Your situation is not that difficult. Hand the kid back to her parents and say "I'm happy to pay for her schooling, send me the bill."
Note: it has been suggested on this website that I have no empathy
But he’s right on the money here.
OP, you have created for yourself a
similar situation to the many orphanages in Cambodia. You are raising a hybrid child, one who won’t understand Khmer culture (is she learning to read/write Khmer or just English). The child will grow up to be one of those weird ‘foreign khmers’ I.e. she looks Khmer but doesn’t act it, is culturally foreign & can’t interact with Khmer people normally.

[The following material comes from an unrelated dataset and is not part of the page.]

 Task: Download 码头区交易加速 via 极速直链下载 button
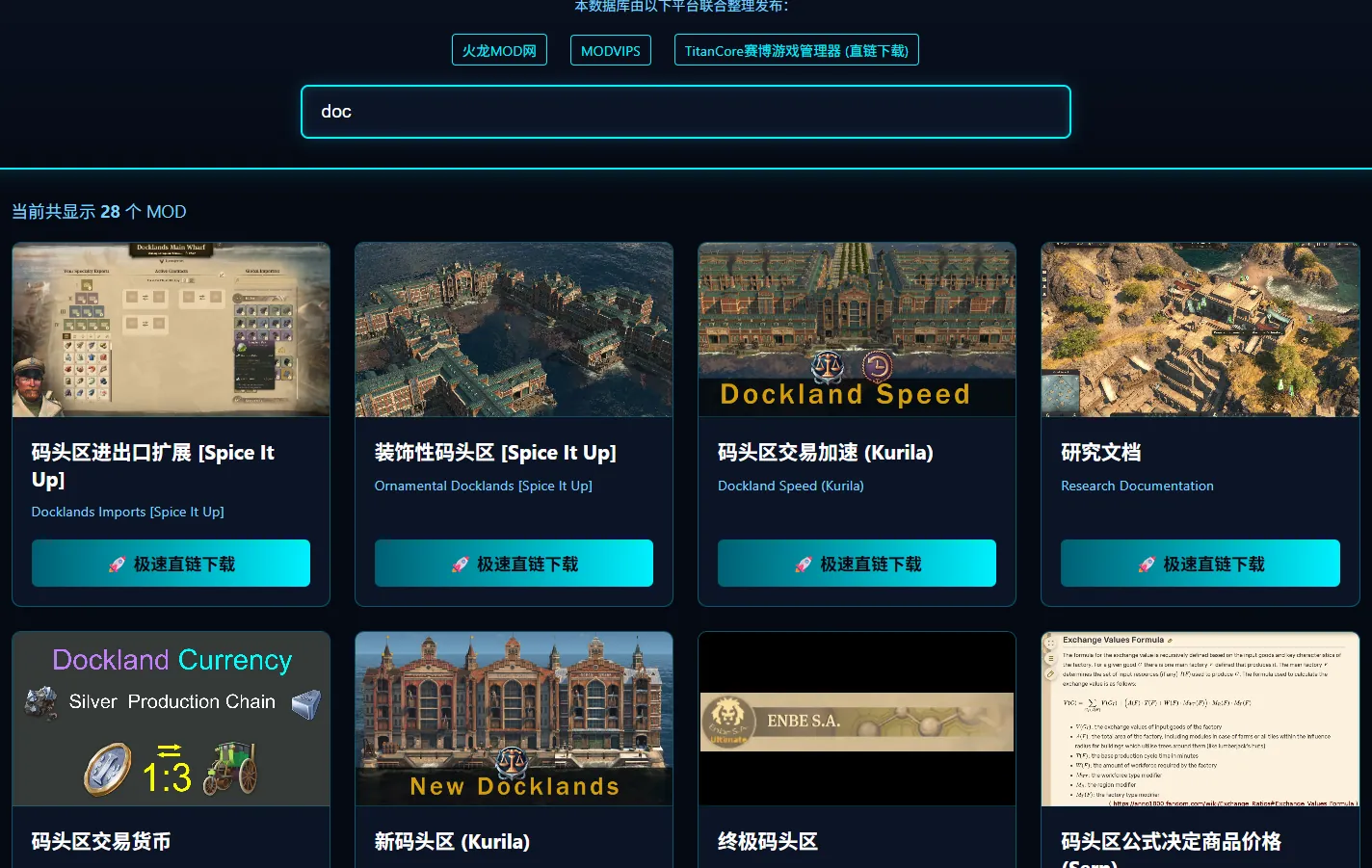click(x=857, y=564)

Parents have got a great deal.
You can’t adopt her, she isn’t an orphan - she has living parents & relatives here. If you take her across an international border you could be charged with trafficking.
International adoption for a Khmer child is nigh on impossible in a normal situation. Yours is far from normal.
You need to protect yourself too. What if you are called back to your home country urgently - you can’t take the child with you. It’ll (possibly) break your heart to leave her.
You should do as Gav suggests. Pay for education and take a step back.
As said above, if she is adopted it will not be by me, it will be by my Khmer Fiancee, so the process will be a lot easier to navigate.
Right now she is 6 so isn't able to support herself, I plan on re-evaluating the position when she is 10, then again when she is 12, etc. etc. Once she reaches an age where I think she can live in PP with her parents without it all inevitably turning into all giant clusterfuck, that is what i want, but at 6 she is not able to do that. I think theres a chance at 10 she will be able too, chances get higher as she gets older. That way I can pay the money directly to the school but have her be old enough to make some of her own decisions.
She's been studying in an international school for two years, I don't want to have given her an example of a nice comfortable and caring life for two years only to have that taken away. YES! I should have thought about that in the first place but I didn't and thats my mistake. I can't go back and fix the past but I can try to make positive decisions for the future. Her parents aren't responsible enough to keep her in PP (other relatives have tried, and it's failed massively, if you really want the details you can have them), if she lives in the province it's 20km from the nearest market and 4 km walk to school to a teacher who didnt finish high school, let alone speaks any english.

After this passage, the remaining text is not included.